The task —
The response should consist only of the lines from the one with "Image resolution: width=655" to the end of the data below, copied exactly and without pictures.

Material for this exercise —
- - -
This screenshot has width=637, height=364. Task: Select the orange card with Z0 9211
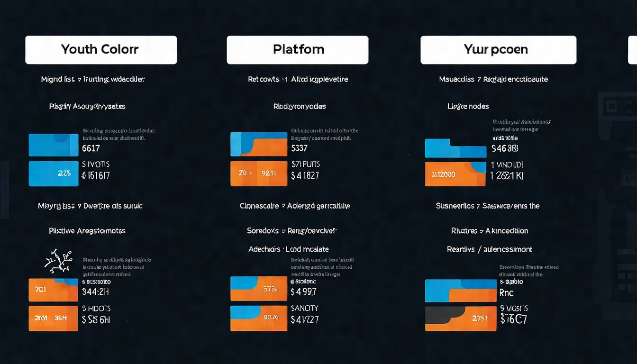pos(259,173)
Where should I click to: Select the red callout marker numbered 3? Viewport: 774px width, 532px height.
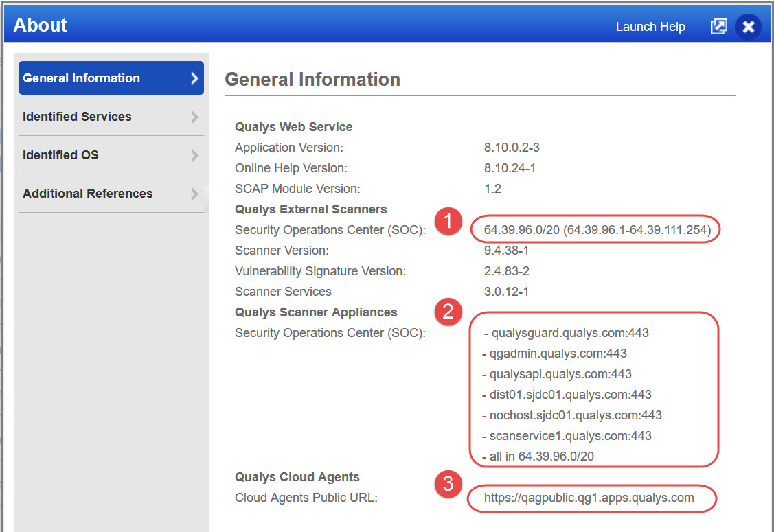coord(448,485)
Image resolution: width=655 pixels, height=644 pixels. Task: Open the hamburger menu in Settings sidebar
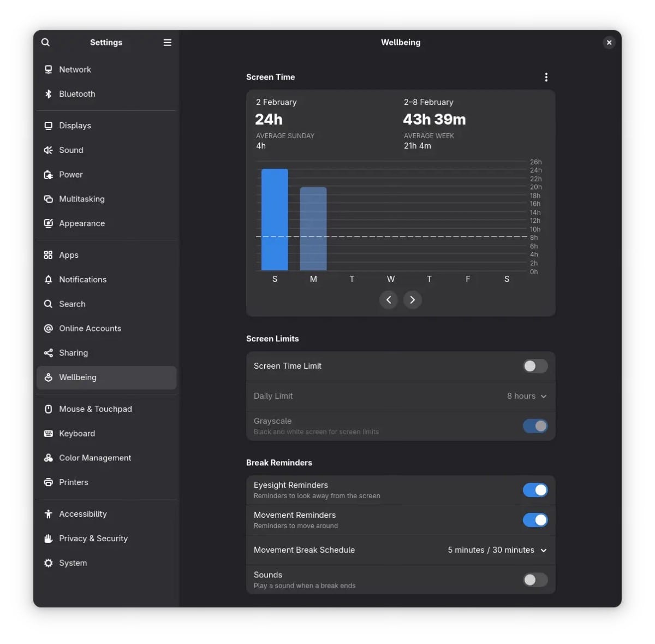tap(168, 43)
- - -
Response to the exercise —
Image resolution: width=655 pixels, height=644 pixels. Task: Open the hamburger menu in Settings sidebar
tap(168, 43)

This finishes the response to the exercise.